Hi HN! I’m Peter, the co-founder of OpenMeter (
http://openmeter.io). We are building an open-source project to help engineers to meter and attribute AI and compute usage for billing and analytics use cases. Our GitHub is at
https://github.com/openmeterio/openmeter, and there’s a demo video here:
https://www.loom.com/share/bc1cfa1b7ed94e65bd3a82f9f0334d04.
Why? Companies are increasingly adopting usage-based pricing models, requiring accurate metering. In addition, many SaaS products are expected to offer AI capabilities. To effectively cover costs and stay profitable, these companies must meter AI usage and attribute it to their customers.
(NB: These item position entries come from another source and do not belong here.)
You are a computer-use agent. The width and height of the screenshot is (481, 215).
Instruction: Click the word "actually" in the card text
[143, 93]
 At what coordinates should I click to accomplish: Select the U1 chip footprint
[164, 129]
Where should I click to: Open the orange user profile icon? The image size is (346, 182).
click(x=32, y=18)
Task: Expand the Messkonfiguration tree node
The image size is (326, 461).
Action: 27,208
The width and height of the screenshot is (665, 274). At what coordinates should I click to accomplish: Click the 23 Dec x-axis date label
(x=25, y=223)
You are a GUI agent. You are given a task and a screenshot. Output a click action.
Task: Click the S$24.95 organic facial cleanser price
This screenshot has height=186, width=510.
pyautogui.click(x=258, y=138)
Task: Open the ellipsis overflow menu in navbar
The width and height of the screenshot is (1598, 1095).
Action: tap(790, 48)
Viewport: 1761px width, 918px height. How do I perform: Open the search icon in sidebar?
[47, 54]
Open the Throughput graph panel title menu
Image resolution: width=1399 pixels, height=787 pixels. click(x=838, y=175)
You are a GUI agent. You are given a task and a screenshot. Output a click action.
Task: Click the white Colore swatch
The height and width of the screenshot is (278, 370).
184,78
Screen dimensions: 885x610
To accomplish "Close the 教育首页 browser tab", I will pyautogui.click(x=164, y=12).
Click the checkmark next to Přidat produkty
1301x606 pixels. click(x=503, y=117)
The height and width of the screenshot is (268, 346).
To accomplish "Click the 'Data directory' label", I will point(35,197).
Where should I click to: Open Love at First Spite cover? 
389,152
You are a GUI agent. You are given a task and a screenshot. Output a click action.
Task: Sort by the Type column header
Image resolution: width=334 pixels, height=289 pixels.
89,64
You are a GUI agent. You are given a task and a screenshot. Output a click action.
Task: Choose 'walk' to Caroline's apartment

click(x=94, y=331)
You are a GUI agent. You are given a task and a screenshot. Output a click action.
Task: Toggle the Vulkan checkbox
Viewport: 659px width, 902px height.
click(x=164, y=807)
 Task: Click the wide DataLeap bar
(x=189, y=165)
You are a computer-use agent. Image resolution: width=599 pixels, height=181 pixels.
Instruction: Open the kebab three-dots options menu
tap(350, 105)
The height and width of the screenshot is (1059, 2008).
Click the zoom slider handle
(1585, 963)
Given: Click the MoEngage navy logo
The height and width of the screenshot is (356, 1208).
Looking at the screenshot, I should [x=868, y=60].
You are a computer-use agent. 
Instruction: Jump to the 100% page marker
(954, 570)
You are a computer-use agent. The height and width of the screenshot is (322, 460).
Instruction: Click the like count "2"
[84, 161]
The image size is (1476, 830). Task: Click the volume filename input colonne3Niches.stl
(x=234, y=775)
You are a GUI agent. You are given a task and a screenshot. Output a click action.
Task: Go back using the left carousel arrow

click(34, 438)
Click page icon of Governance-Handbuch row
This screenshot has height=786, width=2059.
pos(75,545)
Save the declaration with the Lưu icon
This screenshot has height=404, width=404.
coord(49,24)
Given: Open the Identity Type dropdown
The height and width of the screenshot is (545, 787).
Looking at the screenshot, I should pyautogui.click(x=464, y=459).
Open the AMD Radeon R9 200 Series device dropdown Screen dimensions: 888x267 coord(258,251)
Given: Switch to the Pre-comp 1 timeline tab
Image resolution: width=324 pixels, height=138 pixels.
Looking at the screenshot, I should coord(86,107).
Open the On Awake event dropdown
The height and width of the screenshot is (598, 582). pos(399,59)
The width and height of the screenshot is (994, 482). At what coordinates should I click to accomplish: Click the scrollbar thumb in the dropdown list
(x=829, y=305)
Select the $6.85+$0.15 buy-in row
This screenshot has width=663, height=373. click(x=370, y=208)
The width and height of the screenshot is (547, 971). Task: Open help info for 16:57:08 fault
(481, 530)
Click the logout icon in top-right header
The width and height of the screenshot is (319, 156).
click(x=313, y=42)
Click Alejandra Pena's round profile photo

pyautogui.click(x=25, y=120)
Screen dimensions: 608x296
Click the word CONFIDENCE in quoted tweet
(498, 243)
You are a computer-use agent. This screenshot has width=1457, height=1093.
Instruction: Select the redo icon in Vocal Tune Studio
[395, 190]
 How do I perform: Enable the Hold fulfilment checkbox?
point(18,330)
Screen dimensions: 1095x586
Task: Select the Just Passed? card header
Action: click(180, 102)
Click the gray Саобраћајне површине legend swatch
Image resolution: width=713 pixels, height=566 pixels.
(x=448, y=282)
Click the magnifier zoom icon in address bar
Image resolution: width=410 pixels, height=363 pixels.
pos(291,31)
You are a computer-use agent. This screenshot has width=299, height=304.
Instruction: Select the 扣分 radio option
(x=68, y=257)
When I worked at Stripe, my job was to price and attribute database usage to product teams. You can think about it like internal usage-based pricing to keep teams accountable and the business in the margins. This was when I realized that it’s challenging to extract usage data from various cloud infrastructure components (execution time, bytes stored, query complexity, backup size, etc.), meter it accurately, and handle failure scenarios like backfills and meter resets. I was frustrated that no standard exists to meter cloud infrastructure, and we had to do this on our own.
Usage metering requires accurately processing large volumes of events in real-time to power billing use cases and modern data-intensive applications. Imagine you want to meter and bill workload execution on a per-second granularity or meter the number of API calls you make to a third party and act instantly on events like a user hitting a billing threshold. The real-time aspect requires instant aggregations and queries; scalability means to able to ingest and process millions of usage events per second; it must be accurate—billing requires precise metering; and it must be fault tolerant, with built-in idempotency, event backfills, and meter resets.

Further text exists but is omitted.